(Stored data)
>>>>>
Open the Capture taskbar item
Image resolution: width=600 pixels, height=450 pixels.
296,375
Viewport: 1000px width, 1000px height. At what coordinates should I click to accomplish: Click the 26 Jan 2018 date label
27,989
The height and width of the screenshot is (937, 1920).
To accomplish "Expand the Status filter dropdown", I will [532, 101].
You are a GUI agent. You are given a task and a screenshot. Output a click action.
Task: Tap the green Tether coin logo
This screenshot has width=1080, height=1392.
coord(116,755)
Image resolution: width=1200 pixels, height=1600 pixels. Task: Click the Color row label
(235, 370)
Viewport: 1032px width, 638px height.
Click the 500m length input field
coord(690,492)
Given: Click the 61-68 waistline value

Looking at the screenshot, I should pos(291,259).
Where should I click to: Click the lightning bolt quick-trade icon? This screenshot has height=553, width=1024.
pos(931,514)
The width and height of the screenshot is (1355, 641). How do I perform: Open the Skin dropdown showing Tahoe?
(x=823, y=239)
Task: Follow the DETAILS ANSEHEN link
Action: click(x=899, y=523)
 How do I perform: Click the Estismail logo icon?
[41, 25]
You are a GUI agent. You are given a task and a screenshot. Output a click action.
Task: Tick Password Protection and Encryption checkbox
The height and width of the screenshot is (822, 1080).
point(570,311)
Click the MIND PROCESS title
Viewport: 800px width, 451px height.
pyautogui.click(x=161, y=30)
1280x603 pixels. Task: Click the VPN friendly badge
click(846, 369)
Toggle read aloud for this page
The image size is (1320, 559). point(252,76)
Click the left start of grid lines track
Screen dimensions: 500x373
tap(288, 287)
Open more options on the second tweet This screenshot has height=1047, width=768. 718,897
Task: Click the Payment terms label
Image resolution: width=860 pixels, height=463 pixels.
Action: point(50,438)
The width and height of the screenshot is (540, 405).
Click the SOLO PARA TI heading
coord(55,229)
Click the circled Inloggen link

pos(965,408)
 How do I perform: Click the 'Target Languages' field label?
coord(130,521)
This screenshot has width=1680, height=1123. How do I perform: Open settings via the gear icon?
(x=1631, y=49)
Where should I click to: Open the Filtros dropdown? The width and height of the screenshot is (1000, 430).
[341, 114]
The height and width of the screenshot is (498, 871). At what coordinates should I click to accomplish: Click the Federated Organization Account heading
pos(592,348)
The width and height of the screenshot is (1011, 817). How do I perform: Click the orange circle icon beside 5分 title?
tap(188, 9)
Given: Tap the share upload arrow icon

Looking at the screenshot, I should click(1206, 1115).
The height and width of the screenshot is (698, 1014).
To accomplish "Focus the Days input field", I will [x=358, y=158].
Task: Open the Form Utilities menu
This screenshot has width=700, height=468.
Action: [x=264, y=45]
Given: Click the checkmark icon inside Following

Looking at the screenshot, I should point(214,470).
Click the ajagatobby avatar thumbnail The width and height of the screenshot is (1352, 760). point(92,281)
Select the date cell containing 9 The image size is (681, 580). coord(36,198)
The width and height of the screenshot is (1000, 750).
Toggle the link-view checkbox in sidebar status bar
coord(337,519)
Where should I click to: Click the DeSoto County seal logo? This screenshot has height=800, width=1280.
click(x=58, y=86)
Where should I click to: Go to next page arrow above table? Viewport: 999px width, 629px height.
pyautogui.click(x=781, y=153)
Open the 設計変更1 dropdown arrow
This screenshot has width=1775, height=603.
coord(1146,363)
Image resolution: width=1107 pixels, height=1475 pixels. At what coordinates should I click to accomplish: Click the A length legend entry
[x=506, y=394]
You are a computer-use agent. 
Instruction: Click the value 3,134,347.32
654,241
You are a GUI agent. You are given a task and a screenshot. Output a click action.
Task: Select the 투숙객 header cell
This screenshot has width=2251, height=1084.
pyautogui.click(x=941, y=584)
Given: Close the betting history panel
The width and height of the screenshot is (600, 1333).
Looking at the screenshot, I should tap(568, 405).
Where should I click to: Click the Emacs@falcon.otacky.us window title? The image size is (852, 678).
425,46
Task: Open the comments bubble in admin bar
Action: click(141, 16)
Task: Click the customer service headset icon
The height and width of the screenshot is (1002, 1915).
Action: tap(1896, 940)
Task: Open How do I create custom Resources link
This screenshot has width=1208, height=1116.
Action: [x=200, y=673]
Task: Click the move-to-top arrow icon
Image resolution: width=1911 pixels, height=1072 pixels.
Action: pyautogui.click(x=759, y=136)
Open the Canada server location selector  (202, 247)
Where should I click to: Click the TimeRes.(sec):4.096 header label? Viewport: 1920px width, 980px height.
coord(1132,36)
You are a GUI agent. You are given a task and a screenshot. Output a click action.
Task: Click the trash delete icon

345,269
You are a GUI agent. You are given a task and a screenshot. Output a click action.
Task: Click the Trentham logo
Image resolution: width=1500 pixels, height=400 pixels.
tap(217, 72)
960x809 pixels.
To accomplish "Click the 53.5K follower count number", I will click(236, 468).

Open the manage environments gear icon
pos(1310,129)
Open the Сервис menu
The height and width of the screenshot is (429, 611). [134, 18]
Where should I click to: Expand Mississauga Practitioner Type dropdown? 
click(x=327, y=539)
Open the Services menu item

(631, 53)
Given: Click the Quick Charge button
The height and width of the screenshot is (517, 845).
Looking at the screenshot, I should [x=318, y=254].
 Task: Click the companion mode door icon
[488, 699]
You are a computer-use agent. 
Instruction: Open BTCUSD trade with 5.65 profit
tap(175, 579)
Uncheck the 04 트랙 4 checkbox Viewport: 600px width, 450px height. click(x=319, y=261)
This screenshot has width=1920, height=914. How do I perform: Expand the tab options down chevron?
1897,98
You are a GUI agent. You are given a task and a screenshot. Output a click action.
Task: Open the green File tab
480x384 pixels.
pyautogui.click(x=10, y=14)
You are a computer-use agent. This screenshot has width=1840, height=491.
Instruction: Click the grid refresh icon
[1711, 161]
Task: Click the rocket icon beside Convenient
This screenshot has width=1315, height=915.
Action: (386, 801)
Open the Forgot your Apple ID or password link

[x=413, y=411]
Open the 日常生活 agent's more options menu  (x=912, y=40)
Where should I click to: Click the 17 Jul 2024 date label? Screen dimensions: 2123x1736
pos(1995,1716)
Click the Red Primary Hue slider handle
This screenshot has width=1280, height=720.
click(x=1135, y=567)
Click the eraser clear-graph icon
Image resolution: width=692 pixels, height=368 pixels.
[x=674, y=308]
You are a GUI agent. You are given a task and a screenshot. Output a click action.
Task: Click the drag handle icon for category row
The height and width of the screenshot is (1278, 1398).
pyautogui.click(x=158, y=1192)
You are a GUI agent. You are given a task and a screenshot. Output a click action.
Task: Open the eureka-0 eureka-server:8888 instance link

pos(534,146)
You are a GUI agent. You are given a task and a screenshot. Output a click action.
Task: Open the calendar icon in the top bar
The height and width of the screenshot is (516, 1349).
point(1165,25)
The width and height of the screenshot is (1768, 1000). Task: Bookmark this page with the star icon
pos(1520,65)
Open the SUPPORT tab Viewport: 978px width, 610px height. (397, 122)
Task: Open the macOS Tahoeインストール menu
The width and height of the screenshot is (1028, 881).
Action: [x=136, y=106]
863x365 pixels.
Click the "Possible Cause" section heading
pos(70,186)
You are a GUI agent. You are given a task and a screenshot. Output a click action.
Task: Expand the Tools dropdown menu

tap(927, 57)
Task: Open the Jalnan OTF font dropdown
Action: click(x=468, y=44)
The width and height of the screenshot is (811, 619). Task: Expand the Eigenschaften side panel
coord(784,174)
<<<<<
Activity:
Could you set down, exactly as written, the lines above between the one holding "Image resolution: width=1200" and the one holding "Task: Tick Password", inclusive, and nothing more?

Task answer:
Image resolution: width=1200 pixels, height=1600 pixels. Task: Click the Color row label
(235, 370)
Viewport: 1032px width, 638px height.
Click the 500m length input field
coord(690,492)
Given: Click the 61-68 waistline value

Looking at the screenshot, I should pos(291,259).
Where should I click to: Click the lightning bolt quick-trade icon? This screenshot has height=553, width=1024.
pos(931,514)
The width and height of the screenshot is (1355, 641). How do I perform: Open the Skin dropdown showing Tahoe?
(x=823, y=239)
Task: Follow the DETAILS ANSEHEN link
Action: click(x=899, y=523)
 How do I perform: Click the Estismail logo icon?
[41, 25]
You are a GUI agent. You are given a task and a screenshot. Output a click action.
Task: Tick Password Protection and Encryption checkbox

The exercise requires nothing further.